◆ **About this task**:
Each line of the material should be set down exactly. Pictures are not part of the copy.

Given data below:

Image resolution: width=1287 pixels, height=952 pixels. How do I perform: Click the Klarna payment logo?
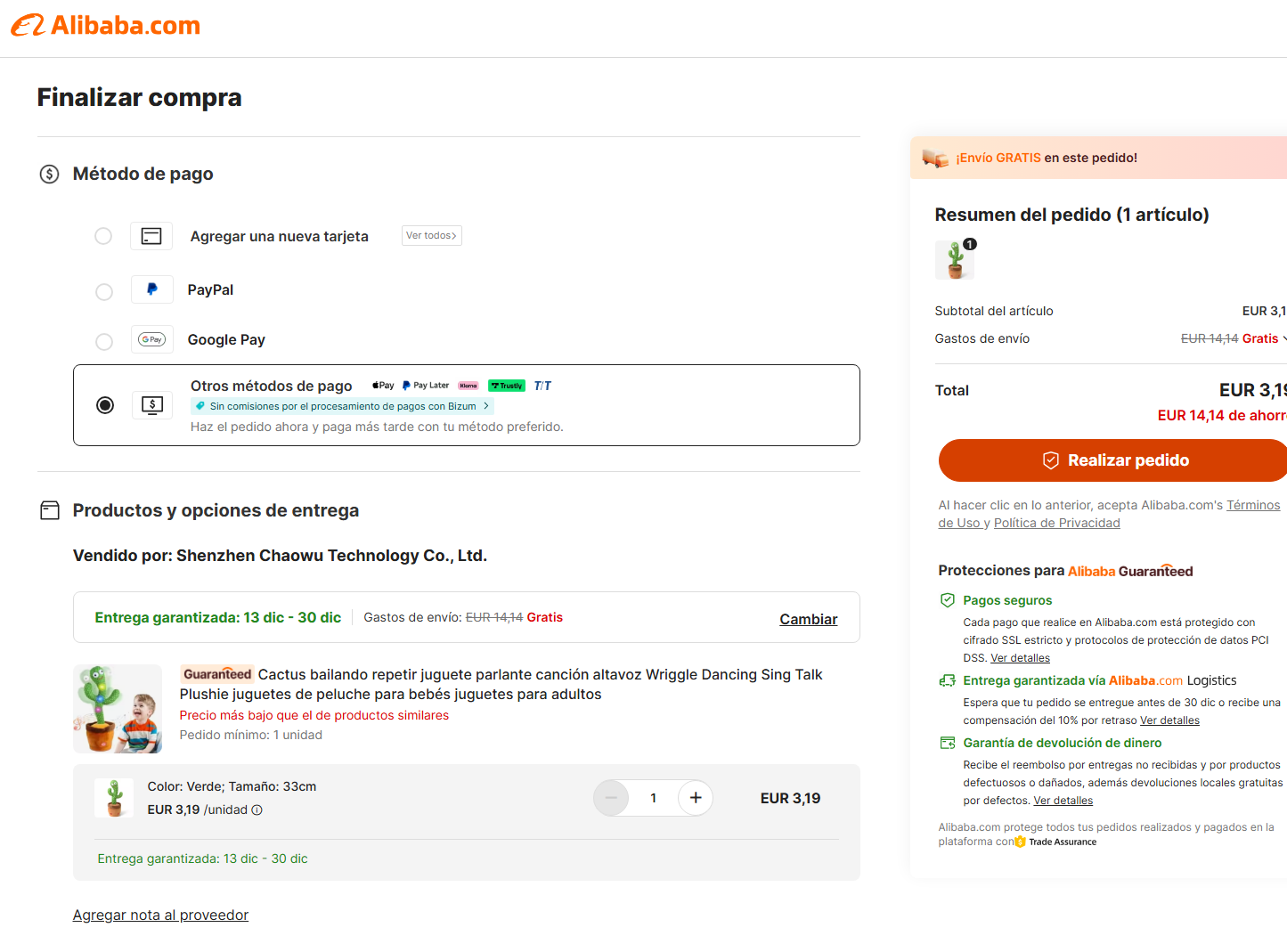click(468, 386)
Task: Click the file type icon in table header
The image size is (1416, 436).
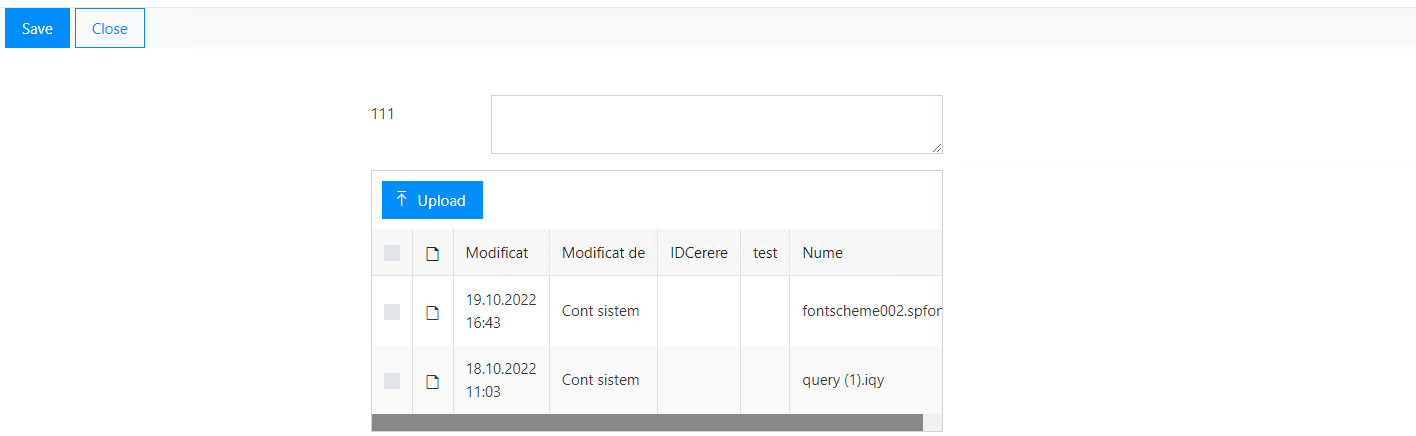Action: click(433, 253)
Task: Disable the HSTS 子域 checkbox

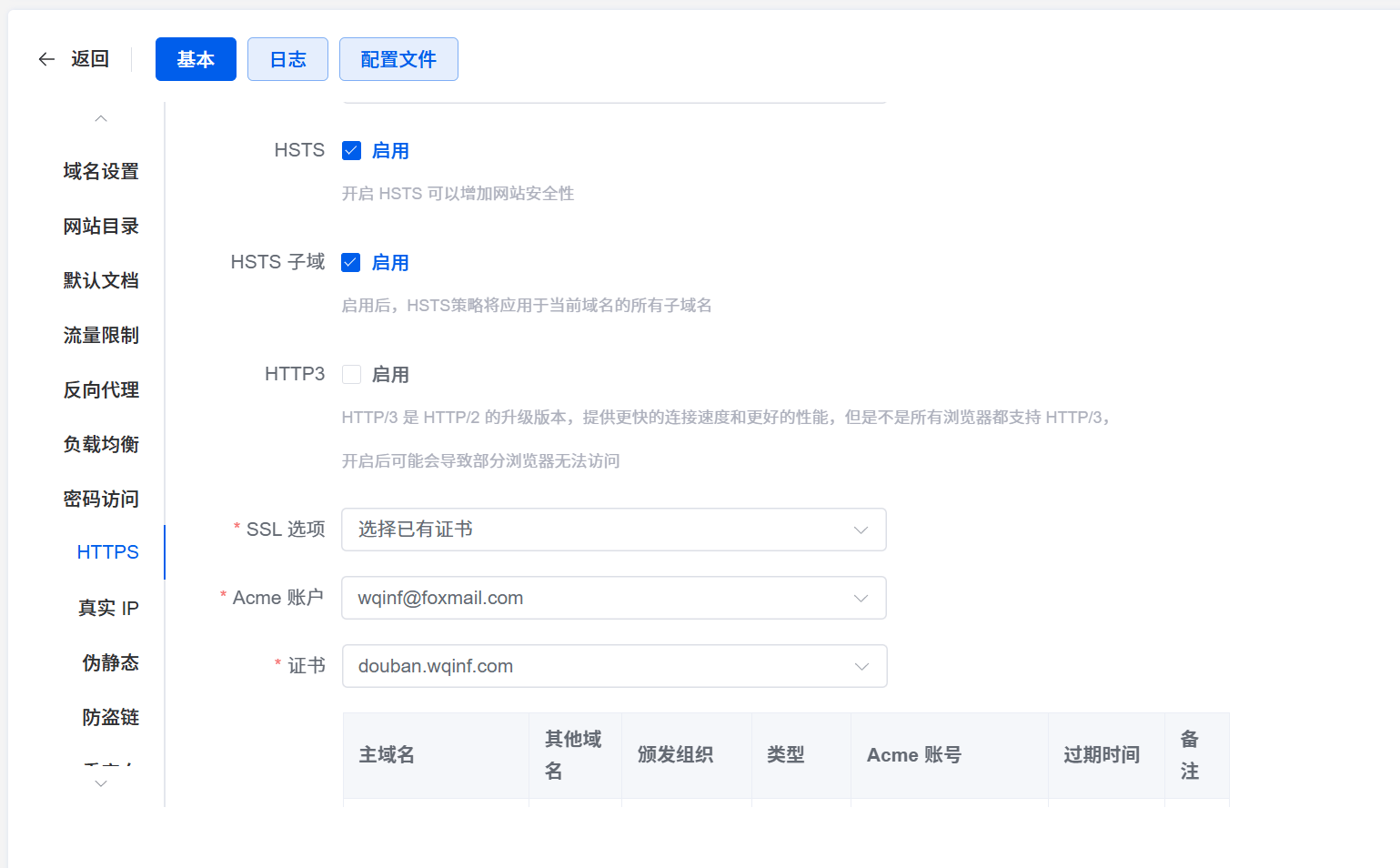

End of Given data.

◆ **Result of this exercise**:
Image resolution: width=1287 pixels, height=952 pixels. How do I perform: Click the Klarna payment logo?
click(468, 386)
Task: Click the file type icon in table header
The image size is (1416, 436).
Action: click(433, 253)
Task: Disable the HSTS 子域 checkbox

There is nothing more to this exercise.